▸ **TASK REQUIREMENTS**: Copy the material from its start up to and including the line with "(x=415, y=10)", swapping "Viewport" for "Screen" and leaving everything else unchanged.

[Records of locating words and elements]
● ● ●

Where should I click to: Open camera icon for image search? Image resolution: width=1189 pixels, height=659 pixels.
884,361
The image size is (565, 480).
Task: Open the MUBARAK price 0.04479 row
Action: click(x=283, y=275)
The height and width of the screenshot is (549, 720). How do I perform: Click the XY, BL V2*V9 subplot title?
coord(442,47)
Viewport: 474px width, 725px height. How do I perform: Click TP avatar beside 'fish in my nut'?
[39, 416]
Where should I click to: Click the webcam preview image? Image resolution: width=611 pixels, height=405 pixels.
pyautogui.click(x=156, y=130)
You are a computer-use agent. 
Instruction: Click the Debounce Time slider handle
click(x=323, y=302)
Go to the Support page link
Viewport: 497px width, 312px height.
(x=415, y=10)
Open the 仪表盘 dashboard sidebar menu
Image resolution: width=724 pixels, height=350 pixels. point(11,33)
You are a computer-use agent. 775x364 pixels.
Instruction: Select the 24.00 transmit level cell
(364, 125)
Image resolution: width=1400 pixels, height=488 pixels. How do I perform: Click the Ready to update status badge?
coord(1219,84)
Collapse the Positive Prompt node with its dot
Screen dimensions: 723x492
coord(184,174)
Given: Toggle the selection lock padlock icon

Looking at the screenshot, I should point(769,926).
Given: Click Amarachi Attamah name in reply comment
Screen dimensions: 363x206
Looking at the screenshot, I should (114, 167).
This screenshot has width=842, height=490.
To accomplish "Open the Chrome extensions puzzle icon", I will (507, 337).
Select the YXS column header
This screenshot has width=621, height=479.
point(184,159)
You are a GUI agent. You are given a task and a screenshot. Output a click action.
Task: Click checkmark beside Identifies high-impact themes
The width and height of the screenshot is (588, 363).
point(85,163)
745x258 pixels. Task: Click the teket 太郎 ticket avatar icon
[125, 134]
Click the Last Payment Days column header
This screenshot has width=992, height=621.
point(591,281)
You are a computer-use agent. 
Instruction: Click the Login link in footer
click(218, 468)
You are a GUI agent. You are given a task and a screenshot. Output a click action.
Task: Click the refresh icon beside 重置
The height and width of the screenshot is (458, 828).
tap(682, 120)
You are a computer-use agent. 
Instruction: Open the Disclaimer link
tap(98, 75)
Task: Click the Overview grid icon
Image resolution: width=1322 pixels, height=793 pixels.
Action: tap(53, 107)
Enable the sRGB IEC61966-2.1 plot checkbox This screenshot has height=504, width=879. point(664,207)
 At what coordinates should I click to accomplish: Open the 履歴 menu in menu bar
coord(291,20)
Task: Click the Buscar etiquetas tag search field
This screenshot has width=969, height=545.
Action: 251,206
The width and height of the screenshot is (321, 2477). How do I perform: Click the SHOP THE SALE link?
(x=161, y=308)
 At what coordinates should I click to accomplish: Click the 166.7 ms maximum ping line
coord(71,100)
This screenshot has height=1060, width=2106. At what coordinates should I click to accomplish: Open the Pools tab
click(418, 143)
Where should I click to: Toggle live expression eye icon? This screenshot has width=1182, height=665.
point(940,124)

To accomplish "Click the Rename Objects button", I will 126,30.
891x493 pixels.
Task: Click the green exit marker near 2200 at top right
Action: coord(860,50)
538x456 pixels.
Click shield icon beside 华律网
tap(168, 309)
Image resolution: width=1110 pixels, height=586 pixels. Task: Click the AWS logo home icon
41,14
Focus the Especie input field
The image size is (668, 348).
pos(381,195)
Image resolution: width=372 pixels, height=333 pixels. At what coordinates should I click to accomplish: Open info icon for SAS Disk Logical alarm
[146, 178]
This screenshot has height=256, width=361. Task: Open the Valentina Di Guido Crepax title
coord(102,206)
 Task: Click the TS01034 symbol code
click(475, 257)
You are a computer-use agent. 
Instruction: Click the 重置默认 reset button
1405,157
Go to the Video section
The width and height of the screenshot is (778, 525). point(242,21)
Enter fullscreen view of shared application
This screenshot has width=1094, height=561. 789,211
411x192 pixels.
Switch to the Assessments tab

● ● ●

▸ **FINISHED ANSWER**:
Where should I click to: Open camera icon for image search? Image resolution: width=1189 pixels, height=659 pixels.
884,361
The image size is (565, 480).
Task: Open the MUBARAK price 0.04479 row
Action: click(x=283, y=275)
The height and width of the screenshot is (549, 720). How do I perform: Click the XY, BL V2*V9 subplot title?
coord(442,47)
Screen: 474px width, 725px height. How do I perform: Click TP avatar beside 'fish in my nut'?
[39, 416]
Where should I click to: Click the webcam preview image? Image resolution: width=611 pixels, height=405 pixels.
pyautogui.click(x=156, y=130)
You are a computer-use agent. 
Instruction: Click the Debounce Time slider handle
click(x=323, y=302)
Go to the Support page link
Screen: 497px width, 312px height.
(x=415, y=10)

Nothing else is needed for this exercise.